The Lazy Man’s Guide To Mulled Wine

For what hot, sweet wine punch cannot cure, there is no cure. 

Mulled wine is a traditional hot, spiced wine made during the sad and cold winter months. It makes you warm, and in large enough quantity, drunk. Jewish Queen of the WASPy Hamptons, Ina Garten, has an absolutely fantastic recipe for mulled wine that calls for a rich Cabernet Sauvignon, ¼ cup of Manuka Honey and the zest of a blood orange.

But what if you don’t want to go shopping or spend a week’s paycheck on bee-food flown in from New Zealand? What if you want to be cozy and dozy and drunk on hot vino pronto? We do, which is why we’ve penned The Lazy Man’s Guide To Mulled Wine. As it turns out, you can make a decent steamy alcohol punch with only the ingredients spoiling in your refrigerator. It may not have Ina’s mazeltov, but it will drown your winter blues.
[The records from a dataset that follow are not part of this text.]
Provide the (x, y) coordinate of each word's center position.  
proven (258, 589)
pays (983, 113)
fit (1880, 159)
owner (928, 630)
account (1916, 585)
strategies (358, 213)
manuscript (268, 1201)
1.     You do not need a rich Cabernet Sauvignon. You don’t even need a Cabernet. (Or a bottle.) Are only restrictions are thus: it has to be red wine, and it has to be wine, not “wine product.” Franzia is absolutely fine, and we can see the bag behind the cereal on top of your refrigerator. Try for one bottle’s worth.
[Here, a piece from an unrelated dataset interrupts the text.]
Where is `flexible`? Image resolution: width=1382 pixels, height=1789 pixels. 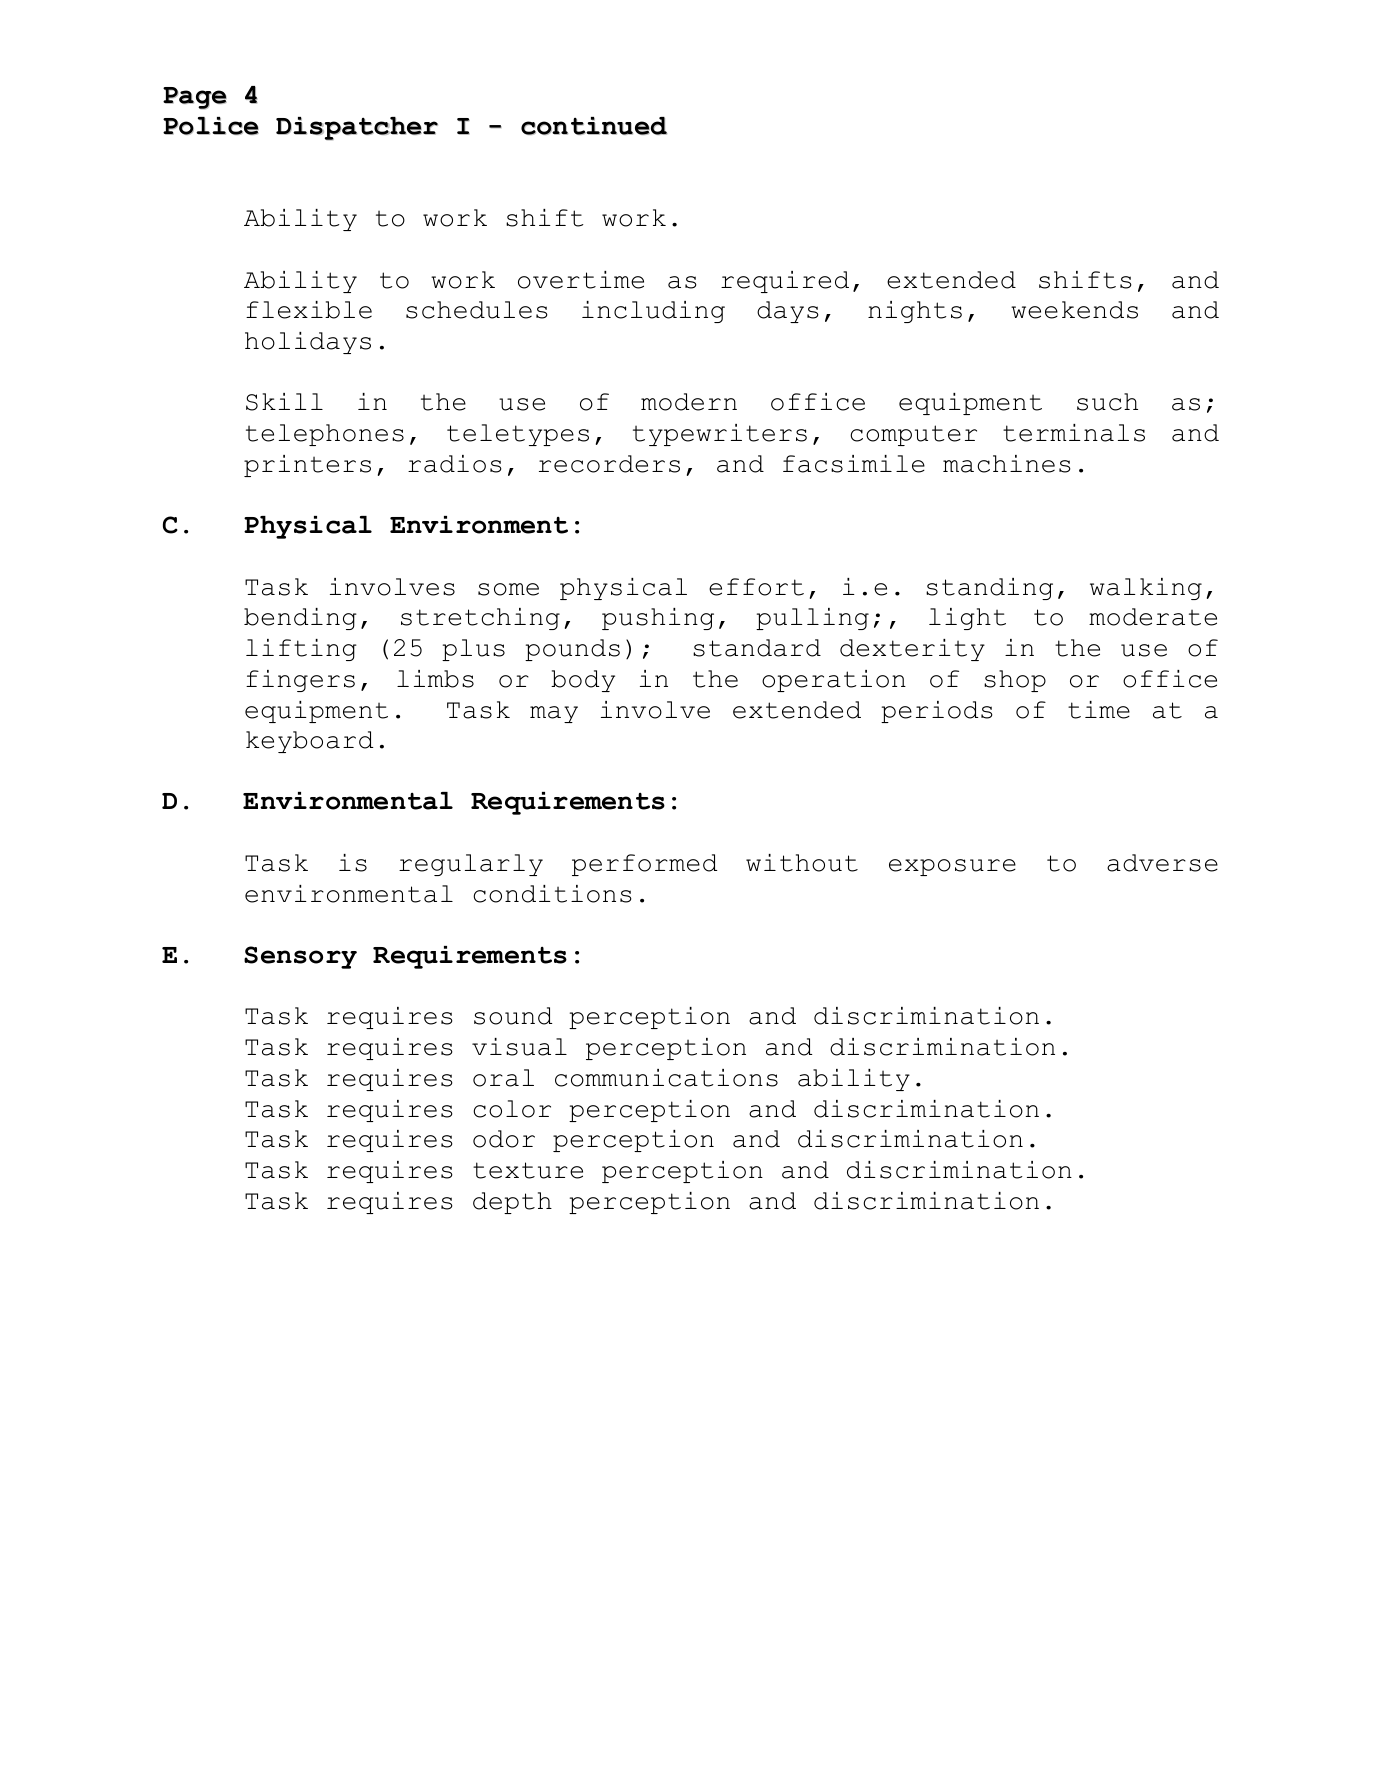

2.     Ina recommends you add apple cider. If you have some, great. You know what also works? Iced tea, for a bit of tannin-y goodness. Throw some Lipton bags in a bot of boiling water and use four cups of it in your SHWD (Steaming Hot Wine Drink).

3.     Honey is organic and beautiful and golden but sugar is also sweet, so, use that. Brown or raw sugar is best, but white will do.

4.     Ina loves cinnamon sticks for both their beauty and delicate scent. We love ground cinnamon because you probably have some from the one-time you made banana bread. Shake about a teaspoon into your wintry mix.

5.     Ideally, you would zest and juice one beautiful, sun-kissed orange. Here’s what you actually have: some aging Tropicana and a soft lemon. Splash ¼ cup of OJ in, and zest half the lemon.

6.     Good mulled wine has spicy bits, like whole cloves, star anise and bits of nutmeg. Our good-enough-to-imbibe-but-just-barely version makes use of whatever sweet powdered spices you have in the cabinet—think of anything you’d put in pumpkin pie. These are sometimes combined into “allspice” or “pumpkin pie spice,” or for a truly horrifying measure, you could see if the Starbucks down the block has a leftover jug of Pumpkin Spice Syrup.

7.     Combine everything in a pot, and simmer for ten minutes, then pour into mugs, learn a couple of wassailing tunes and get all kinds of Wine Soup Drunk.